I decided to use portraits of Yee because in a way, his memory (and the stories he has spooled up there) is his reading copy.

Photos: Poetry Bash


Andris Taskans, Prairie Fire editor, looks on while an audience member scopes out Victorian Trisha Cull's Banff Centre Bliss Carman Poetry Prize ring, which was presented just before Cull's reading. And what a hunk of turquoise it is (covet covet)!

Apparently, 2006 was a good year for Cull. She was also shortlisted for the 3-Day Novel Contest won by fellow THIN AIR author Brendan McLeod.



THIN AIR Director and poet Charlene Diehl assumes her trademark "I'm a bat" pose at intermission. From the podium, Charlene lamented the end of the festival insofar as she would have to put away all her dramatic clothing until next year.



THIN AIR festival staff assemble to view General Manager Perry Grosshans' shoes.

You can't quite see it in this pic, but there's an overhanging chrome lamp in the 'living room' the authors (and in this case, festival staff) inhabit while on stage.

Poet Paul Savoie, who was originally from St. Boniface but who has called Ontario home since the 70s, gonged his head on the lamp while rising for his reading.
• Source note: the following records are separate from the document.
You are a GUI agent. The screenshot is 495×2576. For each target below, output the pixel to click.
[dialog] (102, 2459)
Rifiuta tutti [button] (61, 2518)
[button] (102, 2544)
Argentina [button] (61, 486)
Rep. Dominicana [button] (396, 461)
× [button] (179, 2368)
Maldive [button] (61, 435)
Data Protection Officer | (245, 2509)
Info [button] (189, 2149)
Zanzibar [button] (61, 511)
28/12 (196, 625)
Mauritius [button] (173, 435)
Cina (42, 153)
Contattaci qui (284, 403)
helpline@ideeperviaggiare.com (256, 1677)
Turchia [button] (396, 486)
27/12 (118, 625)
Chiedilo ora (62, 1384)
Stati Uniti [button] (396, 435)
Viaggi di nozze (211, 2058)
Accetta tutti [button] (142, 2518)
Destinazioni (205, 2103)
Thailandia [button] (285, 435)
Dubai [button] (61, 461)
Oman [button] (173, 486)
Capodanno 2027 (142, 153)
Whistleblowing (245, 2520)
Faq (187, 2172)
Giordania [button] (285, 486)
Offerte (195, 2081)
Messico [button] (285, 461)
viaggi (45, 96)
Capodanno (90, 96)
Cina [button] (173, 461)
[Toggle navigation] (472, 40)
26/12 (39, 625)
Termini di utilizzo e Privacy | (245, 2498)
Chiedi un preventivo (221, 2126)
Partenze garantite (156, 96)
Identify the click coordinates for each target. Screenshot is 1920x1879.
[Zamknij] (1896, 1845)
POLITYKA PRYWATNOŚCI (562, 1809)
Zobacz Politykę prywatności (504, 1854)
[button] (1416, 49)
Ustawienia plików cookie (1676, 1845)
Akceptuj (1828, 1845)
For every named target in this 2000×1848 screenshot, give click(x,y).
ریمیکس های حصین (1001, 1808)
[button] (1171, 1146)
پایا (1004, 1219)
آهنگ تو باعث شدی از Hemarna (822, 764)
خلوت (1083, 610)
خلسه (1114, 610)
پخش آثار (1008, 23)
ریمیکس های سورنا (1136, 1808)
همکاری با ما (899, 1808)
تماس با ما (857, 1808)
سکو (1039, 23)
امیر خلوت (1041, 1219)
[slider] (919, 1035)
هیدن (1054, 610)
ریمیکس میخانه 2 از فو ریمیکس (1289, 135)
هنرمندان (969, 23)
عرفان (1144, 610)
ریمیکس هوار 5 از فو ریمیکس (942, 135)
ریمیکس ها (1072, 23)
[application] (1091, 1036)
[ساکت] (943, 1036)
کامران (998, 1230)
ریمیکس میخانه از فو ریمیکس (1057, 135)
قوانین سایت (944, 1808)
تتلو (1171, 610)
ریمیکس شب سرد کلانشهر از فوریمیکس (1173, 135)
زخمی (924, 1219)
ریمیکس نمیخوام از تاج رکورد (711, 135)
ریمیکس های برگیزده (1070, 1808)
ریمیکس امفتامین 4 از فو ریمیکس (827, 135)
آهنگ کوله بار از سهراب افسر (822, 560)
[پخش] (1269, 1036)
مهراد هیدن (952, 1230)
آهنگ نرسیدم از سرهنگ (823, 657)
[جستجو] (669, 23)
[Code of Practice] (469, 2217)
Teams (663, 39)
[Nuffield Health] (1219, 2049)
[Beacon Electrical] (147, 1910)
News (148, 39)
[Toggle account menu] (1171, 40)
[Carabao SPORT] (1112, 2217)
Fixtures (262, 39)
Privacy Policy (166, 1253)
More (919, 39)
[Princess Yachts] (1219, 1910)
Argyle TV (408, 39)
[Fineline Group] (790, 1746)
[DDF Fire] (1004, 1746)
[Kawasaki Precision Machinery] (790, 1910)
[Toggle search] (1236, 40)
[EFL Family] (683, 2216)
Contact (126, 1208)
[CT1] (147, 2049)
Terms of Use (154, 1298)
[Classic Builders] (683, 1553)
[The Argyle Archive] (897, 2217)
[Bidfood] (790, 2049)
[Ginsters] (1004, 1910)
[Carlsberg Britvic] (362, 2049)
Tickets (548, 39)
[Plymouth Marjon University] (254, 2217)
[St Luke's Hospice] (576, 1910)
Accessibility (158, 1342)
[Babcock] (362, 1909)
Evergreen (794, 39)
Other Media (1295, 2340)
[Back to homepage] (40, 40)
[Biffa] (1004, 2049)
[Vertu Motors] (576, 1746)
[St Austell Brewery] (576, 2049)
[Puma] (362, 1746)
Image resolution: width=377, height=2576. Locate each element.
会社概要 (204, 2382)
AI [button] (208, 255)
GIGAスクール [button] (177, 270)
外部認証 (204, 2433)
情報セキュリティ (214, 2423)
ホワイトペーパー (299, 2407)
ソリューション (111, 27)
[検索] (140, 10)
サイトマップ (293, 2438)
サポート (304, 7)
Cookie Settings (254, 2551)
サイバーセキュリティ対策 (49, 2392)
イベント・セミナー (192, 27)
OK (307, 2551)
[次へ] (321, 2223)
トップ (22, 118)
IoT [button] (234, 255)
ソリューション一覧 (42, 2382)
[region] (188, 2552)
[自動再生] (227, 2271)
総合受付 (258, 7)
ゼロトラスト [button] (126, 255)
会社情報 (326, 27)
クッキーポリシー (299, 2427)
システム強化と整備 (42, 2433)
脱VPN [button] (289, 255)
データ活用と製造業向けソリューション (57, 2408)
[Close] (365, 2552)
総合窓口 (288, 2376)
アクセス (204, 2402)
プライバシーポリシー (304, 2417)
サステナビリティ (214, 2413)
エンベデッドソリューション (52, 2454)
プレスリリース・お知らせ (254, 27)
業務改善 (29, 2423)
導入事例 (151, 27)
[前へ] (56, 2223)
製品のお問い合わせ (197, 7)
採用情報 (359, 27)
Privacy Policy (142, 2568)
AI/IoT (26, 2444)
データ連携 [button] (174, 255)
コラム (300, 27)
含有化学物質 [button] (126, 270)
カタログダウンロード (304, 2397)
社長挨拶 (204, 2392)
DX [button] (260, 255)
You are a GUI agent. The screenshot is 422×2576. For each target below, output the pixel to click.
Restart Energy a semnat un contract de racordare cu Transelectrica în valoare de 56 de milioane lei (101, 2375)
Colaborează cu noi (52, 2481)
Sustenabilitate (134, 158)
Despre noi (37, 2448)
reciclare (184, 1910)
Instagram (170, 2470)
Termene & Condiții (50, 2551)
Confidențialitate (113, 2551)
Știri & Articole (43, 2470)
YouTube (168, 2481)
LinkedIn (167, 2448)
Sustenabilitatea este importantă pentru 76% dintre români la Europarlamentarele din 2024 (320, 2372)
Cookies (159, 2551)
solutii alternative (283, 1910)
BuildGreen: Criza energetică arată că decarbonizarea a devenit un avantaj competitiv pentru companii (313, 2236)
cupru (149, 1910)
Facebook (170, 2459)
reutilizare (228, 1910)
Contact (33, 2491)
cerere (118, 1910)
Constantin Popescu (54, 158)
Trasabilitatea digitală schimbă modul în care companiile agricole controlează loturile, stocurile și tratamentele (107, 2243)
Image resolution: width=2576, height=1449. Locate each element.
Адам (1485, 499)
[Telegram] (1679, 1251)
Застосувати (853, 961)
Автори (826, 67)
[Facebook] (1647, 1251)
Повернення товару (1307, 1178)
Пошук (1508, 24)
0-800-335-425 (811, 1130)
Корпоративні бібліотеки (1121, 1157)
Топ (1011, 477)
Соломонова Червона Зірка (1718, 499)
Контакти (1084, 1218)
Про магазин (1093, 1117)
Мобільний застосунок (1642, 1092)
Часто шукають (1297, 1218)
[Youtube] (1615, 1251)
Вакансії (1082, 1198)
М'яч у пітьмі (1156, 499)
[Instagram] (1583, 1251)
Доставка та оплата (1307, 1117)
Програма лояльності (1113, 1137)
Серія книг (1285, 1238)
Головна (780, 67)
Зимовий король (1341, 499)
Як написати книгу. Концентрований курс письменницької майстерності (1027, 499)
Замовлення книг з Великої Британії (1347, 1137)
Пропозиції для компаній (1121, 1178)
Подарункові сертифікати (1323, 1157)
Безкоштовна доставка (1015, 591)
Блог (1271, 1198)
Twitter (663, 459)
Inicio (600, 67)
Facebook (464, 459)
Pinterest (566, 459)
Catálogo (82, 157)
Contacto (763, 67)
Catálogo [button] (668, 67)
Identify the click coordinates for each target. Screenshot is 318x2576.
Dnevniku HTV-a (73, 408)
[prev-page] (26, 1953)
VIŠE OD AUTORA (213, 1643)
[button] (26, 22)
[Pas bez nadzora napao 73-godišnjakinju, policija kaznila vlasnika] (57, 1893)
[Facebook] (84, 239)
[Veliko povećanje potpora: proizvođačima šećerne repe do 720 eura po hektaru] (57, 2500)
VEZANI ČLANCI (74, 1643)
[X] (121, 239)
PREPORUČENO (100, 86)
Eek!



Poet and U of M Prof Alison Calder (in a sparkly sparkly ensemble) chats with Poet and U of M Ph D Candidate Melanie Branagan.

Calder had a busy week, dividing her time between THIN AIR campus program events at the U of M and The Prairies in 3-D: Disorientations, Diversities, Dispersals conference hosted by St. John's College.

Calder even split her Saturday, presenting her paper, Fear of Flooding: Mapping Competing Spatial Definitions in Winnipeg, earlier in the day.